By Adriano Marchese
BCE said it now expects revenue to fall in the year as mobile competition bit into performance, driving revenue down in the third quarter.
The Canadian telecom major on Thursday said that it now expects a decline of 1.5% to revenue for 2024, down from a previous range of flat to a 4% rise.
BCE cites lower-than-anticipated product revenue and sustained wireless price compression over the past year, which has increasingly put pressure on mobile phone revenues.

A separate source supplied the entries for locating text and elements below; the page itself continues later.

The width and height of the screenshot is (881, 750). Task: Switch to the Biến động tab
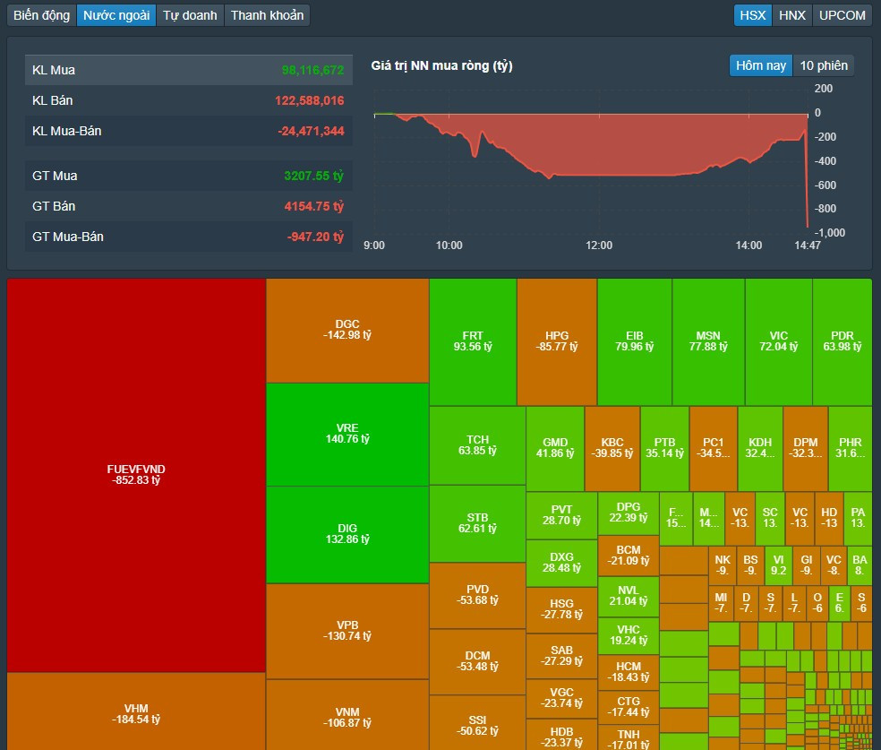pos(42,15)
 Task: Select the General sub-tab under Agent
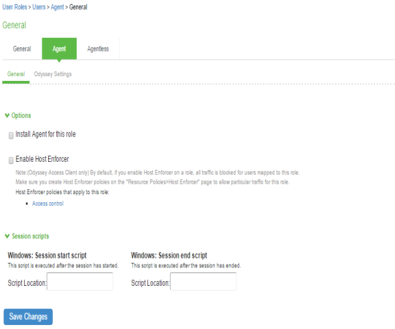16,74
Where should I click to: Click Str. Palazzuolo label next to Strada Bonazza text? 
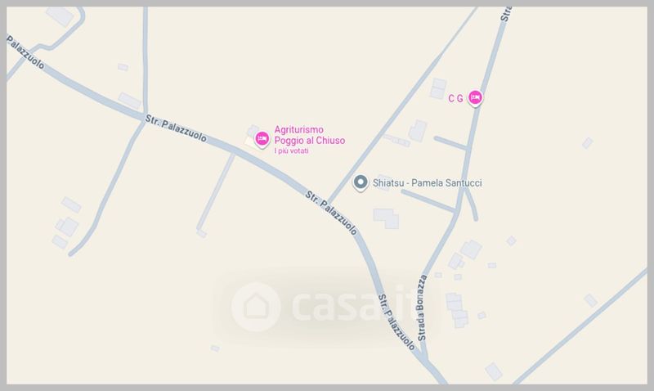[x=396, y=322]
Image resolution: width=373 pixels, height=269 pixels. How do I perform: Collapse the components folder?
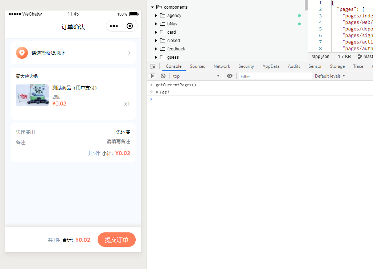pos(152,7)

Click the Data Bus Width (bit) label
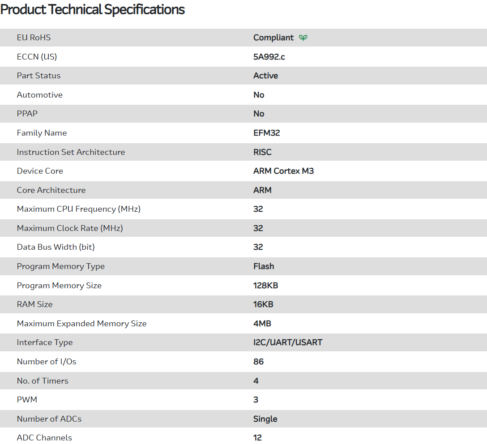pyautogui.click(x=56, y=247)
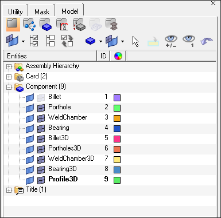The height and width of the screenshot is (218, 221).
Task: Activate the selector arrow tool
Action: pos(135,41)
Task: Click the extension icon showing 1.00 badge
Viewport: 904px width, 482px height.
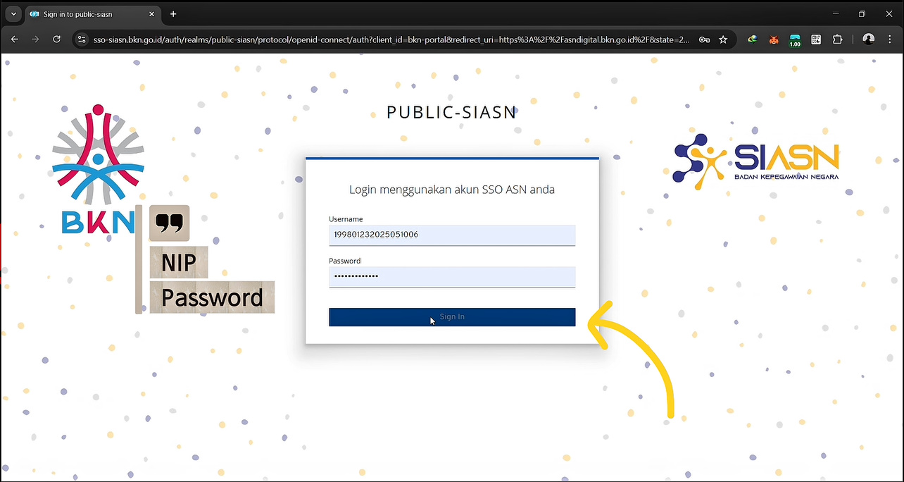Action: tap(795, 40)
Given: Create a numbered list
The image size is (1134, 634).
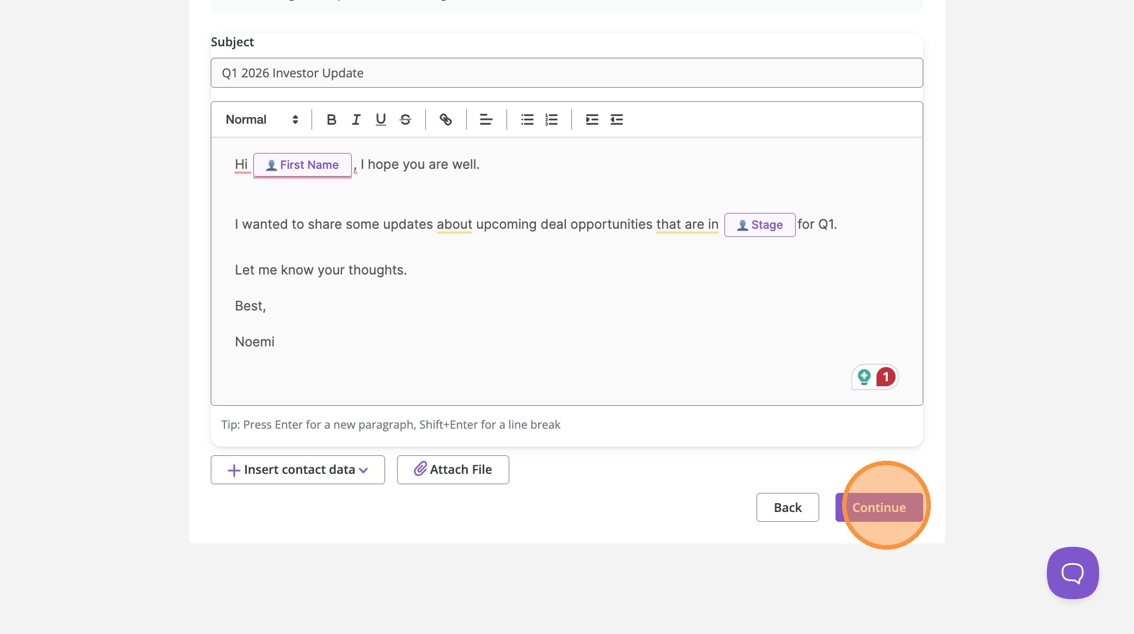Looking at the screenshot, I should (x=551, y=119).
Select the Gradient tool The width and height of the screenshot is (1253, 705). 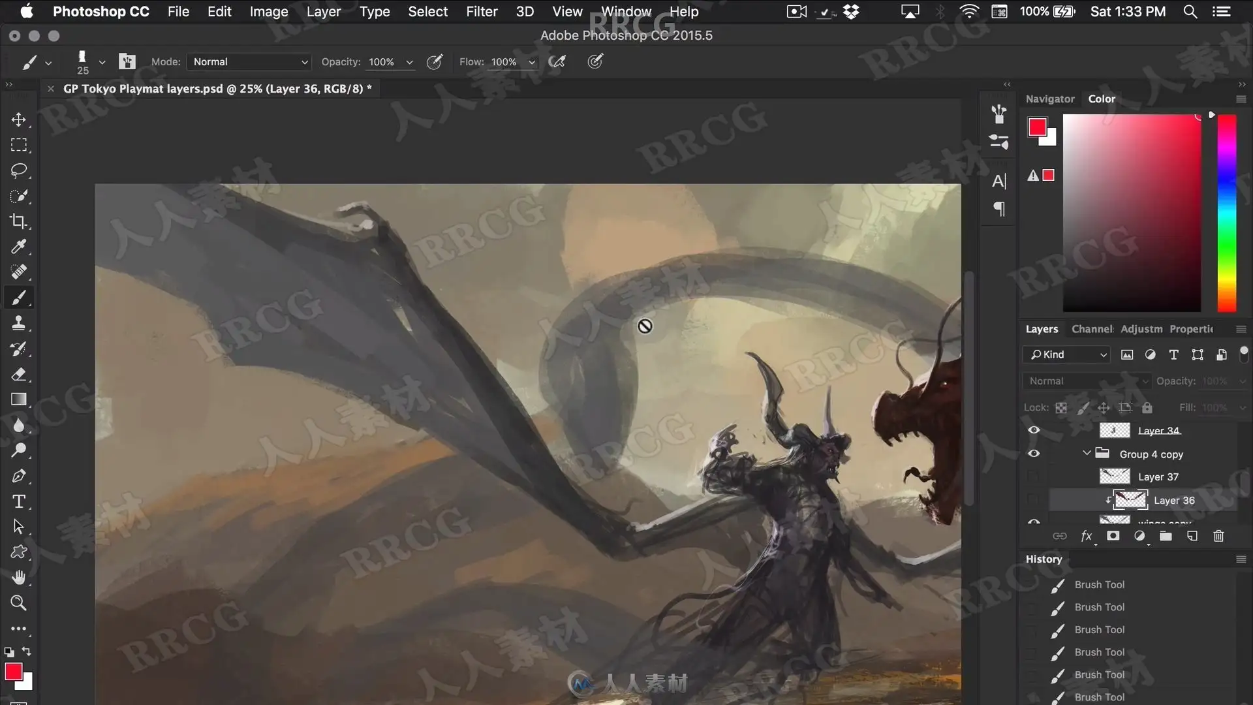coord(18,400)
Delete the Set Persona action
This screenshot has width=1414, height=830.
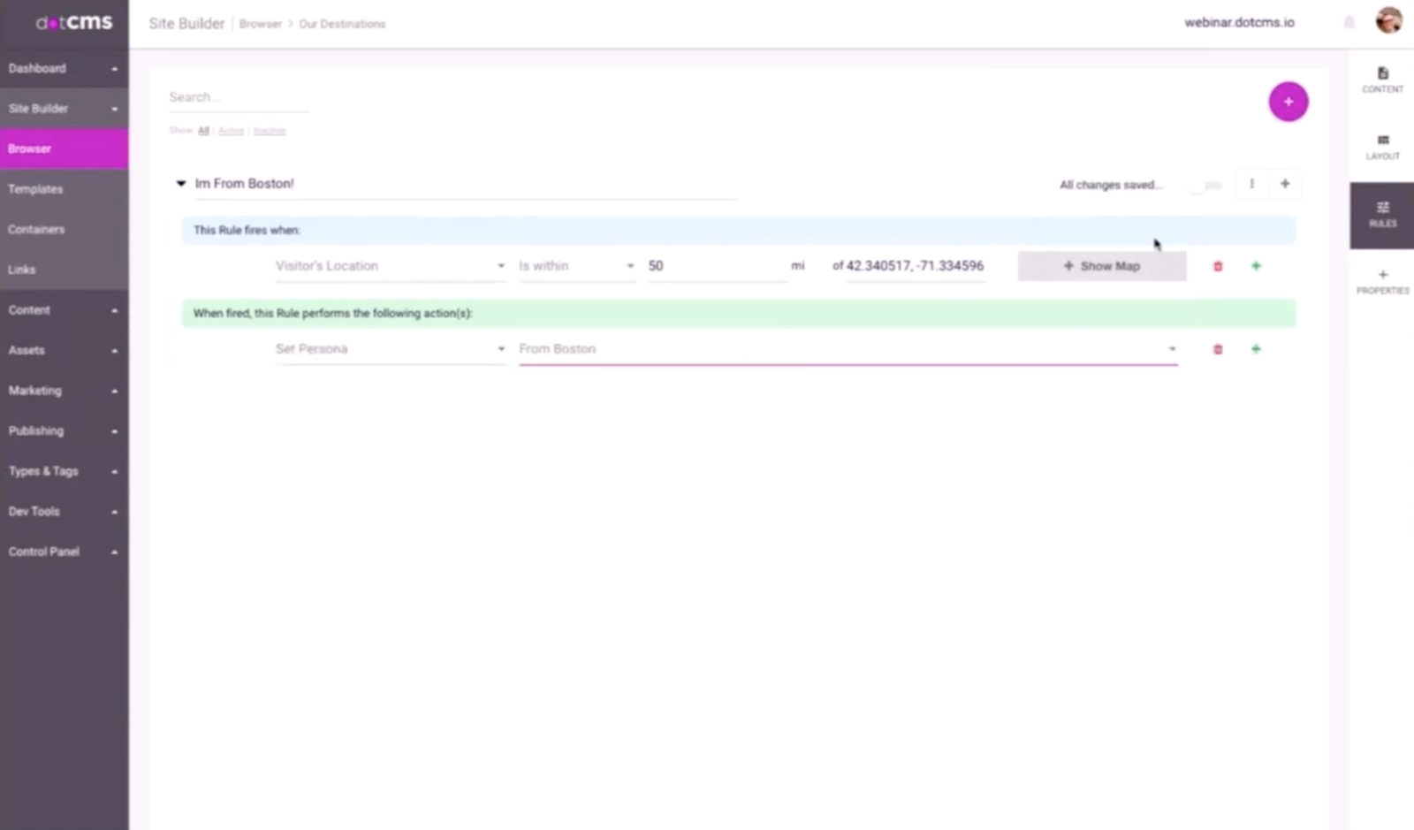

In the third quarter, the company posted a net loss to shareholders of 1.24 billion Canadian dollars ($889.6 million), or C$1.36 a share, compared with a profit of C$640 million, or C$0.70 a share, in the comparable quarter a year ago.
The decline was mainly due to noncash asset impairment charges of C$2.11 billion related to Bell Media's television and radio properties as ad demand and spending in the traditional advertising market continue to languish.
Adjusted earnings, which excludes these one-off items and exceptional costs, were C$0.75 a share. According to FactSet, analysts were expecting C$0.77 a share.
Operating revenues fell 1.8% to C$5.97 billion, below analysts' expectations of C$6.04 billion.
In the quarter, the company added 158,412 total mobile phone and connected device net activations, and 42,415 total retail internet net subscriber activations. In mobile, this was better than analysts expected, which had pegged prepaid and postpaid additions to reach 122,500 in the quarter, but internet subscribers were below the 66,700 expectations, according to FactSet.
BCE's shares have been under pressure recently after it announced earlier in the week that it had struck a roughly C$5 billion deal to buy regional broadband provider Ziply Fiber in the U.S. but that it would have to pause dividend increases to help revive its balance sheet.